**Provided data**
──────────────────────────────
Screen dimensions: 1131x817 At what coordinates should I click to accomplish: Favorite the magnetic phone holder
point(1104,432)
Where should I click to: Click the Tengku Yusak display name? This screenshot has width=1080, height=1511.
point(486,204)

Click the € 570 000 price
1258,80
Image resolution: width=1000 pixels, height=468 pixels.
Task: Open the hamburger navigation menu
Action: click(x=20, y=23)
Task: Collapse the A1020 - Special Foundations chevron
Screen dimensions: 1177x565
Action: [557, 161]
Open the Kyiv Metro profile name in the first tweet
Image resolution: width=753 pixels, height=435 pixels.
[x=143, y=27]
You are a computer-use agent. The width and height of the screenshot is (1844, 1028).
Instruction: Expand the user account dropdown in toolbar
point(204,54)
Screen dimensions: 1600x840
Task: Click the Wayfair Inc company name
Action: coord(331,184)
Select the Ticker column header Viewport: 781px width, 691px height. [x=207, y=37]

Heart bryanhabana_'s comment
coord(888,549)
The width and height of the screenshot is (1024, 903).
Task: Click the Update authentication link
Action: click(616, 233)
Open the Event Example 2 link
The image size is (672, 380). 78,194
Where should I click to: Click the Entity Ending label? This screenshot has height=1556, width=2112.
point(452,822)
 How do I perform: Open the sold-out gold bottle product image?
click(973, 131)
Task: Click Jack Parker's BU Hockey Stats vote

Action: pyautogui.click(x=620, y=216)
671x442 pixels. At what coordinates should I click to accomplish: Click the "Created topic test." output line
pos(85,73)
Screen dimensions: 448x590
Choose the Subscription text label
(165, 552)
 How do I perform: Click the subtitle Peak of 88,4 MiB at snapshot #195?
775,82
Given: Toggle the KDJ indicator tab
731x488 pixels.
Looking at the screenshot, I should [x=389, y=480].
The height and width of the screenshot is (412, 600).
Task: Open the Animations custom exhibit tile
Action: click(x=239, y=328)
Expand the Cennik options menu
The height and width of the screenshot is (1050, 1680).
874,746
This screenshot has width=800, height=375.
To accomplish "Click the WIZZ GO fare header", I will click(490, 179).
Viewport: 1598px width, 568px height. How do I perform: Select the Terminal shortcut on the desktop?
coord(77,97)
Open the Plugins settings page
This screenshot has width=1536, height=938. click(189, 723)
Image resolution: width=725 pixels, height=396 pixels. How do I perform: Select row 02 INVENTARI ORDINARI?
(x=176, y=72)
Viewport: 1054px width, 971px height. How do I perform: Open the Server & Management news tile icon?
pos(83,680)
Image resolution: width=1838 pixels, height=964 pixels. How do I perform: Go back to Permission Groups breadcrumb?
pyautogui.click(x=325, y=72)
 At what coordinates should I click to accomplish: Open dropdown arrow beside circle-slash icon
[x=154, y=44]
──────────────────────────────
**Required action**
A faithful, word-for-word transcript of the material above is the required answer.

**Reply**
Screen dimensions: 1131x817 At what coordinates should I click to accomplish: Favorite the magnetic phone holder
point(1104,432)
Where should I click to: Click the Tengku Yusak display name? This screenshot has width=1080, height=1511.
point(486,204)

Click the € 570 000 price
1258,80
Image resolution: width=1000 pixels, height=468 pixels.
Task: Open the hamburger navigation menu
Action: click(x=20, y=23)
Task: Collapse the A1020 - Special Foundations chevron
Screen dimensions: 1177x565
Action: [557, 161]
Open the Kyiv Metro profile name in the first tweet
Image resolution: width=753 pixels, height=435 pixels.
[x=143, y=27]
You are a computer-use agent. The width and height of the screenshot is (1844, 1028).
Instruction: Expand the user account dropdown in toolbar
point(204,54)
Screen dimensions: 1600x840
Task: Click the Wayfair Inc company name
Action: coord(331,184)
Select the Ticker column header Viewport: 781px width, 691px height. [x=207, y=37]

Heart bryanhabana_'s comment
coord(888,549)
The width and height of the screenshot is (1024, 903).
Task: Click the Update authentication link
Action: click(616, 233)
Open the Event Example 2 link
The image size is (672, 380). 78,194
Where should I click to: Click the Entity Ending label? This screenshot has height=1556, width=2112.
point(452,822)
 How do I perform: Open the sold-out gold bottle product image?
click(973, 131)
Task: Click Jack Parker's BU Hockey Stats vote

Action: pyautogui.click(x=620, y=216)
671x442 pixels. At what coordinates should I click to accomplish: Click the "Created topic test." output line
pos(85,73)
Screen dimensions: 448x590
Choose the Subscription text label
(165, 552)
 How do I perform: Click the subtitle Peak of 88,4 MiB at snapshot #195?
775,82
Given: Toggle the KDJ indicator tab
731x488 pixels.
Looking at the screenshot, I should [x=389, y=480].
The height and width of the screenshot is (412, 600).
Task: Open the Animations custom exhibit tile
Action: click(x=239, y=328)
Expand the Cennik options menu
The height and width of the screenshot is (1050, 1680).
874,746
This screenshot has width=800, height=375.
To accomplish "Click the WIZZ GO fare header", I will click(490, 179).
Viewport: 1598px width, 568px height. How do I perform: Select the Terminal shortcut on the desktop?
coord(77,97)
Open the Plugins settings page
This screenshot has width=1536, height=938. click(189, 723)
Image resolution: width=725 pixels, height=396 pixels. How do I perform: Select row 02 INVENTARI ORDINARI?
(x=176, y=72)
Viewport: 1054px width, 971px height. How do I perform: Open the Server & Management news tile icon?
pos(83,680)
Image resolution: width=1838 pixels, height=964 pixels. How do I perform: Go back to Permission Groups breadcrumb?
pyautogui.click(x=325, y=72)
 At what coordinates should I click to accomplish: Open dropdown arrow beside circle-slash icon
[x=154, y=44]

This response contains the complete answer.